## START Dataset excerpts

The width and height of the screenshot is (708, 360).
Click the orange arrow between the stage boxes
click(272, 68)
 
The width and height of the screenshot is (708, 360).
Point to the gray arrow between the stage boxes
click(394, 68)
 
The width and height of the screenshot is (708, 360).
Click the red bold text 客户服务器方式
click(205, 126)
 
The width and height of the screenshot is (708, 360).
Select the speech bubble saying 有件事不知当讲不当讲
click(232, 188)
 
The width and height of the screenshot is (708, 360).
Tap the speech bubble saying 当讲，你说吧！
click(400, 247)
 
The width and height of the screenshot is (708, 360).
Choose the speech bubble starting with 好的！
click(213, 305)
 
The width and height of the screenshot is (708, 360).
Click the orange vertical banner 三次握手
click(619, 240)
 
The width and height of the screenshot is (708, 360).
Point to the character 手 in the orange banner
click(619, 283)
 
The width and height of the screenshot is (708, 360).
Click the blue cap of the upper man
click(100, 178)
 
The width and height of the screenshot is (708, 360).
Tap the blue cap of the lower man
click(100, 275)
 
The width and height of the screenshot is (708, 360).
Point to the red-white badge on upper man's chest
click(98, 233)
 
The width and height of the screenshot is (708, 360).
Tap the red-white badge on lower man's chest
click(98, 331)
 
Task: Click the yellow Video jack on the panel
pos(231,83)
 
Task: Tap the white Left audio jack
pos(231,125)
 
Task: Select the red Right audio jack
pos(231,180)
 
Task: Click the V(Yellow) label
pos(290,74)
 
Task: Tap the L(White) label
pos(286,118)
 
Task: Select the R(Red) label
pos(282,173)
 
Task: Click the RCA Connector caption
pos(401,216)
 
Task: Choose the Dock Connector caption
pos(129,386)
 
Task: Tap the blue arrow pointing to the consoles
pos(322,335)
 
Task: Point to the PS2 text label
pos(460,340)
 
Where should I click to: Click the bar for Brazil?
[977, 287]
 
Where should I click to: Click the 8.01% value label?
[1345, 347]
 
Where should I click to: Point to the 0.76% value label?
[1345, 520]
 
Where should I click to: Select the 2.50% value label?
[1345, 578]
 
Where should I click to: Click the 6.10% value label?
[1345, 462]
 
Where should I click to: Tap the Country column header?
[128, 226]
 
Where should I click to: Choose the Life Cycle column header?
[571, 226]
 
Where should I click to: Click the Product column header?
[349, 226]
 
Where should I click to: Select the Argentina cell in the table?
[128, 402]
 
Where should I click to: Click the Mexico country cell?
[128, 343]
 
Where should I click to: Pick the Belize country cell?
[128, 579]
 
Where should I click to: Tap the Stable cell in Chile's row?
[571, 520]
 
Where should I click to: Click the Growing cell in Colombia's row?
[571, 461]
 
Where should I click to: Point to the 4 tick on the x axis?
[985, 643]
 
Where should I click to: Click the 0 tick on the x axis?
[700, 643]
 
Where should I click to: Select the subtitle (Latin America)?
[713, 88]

## END Dataset excerpts

Rewrite the material from the line containing "Task: Point to the PS2 text label" through the end, including both ends. Keep every line in full, and shift each coordinate in the answers by -43.

- Answer below
Task: Point to the PS2 text label
pos(417,297)
 
Where should I click to: Click the bar for Brazil?
[934, 244]
 
Where should I click to: Click the 8.01% value label?
[1302, 304]
 
Where should I click to: Point to the 0.76% value label?
[1302, 477]
 
Where should I click to: Select the 2.50% value label?
[1302, 535]
 
Where should I click to: Click the 6.10% value label?
[1302, 419]
 
Where should I click to: Tap the Country column header?
[85, 183]
 
Where should I click to: Choose the Life Cycle column header?
[528, 183]
 
Where should I click to: Click the Product column header?
[306, 183]
 
Where should I click to: Select the Argentina cell in the table?
[85, 359]
 
Where should I click to: Click the Mexico country cell?
[85, 300]
 
Where should I click to: Pick the Belize country cell?
[85, 536]
 
Where should I click to: Tap the Stable cell in Chile's row?
[528, 477]
 
Where should I click to: Click the Growing cell in Colombia's row?
[528, 418]
 
Where should I click to: Point to the 4 tick on the x axis?
[942, 600]
 
Where should I click to: Click the 0 tick on the x axis?
[657, 600]
 
Where should I click to: Select the subtitle (Latin America)?
[670, 45]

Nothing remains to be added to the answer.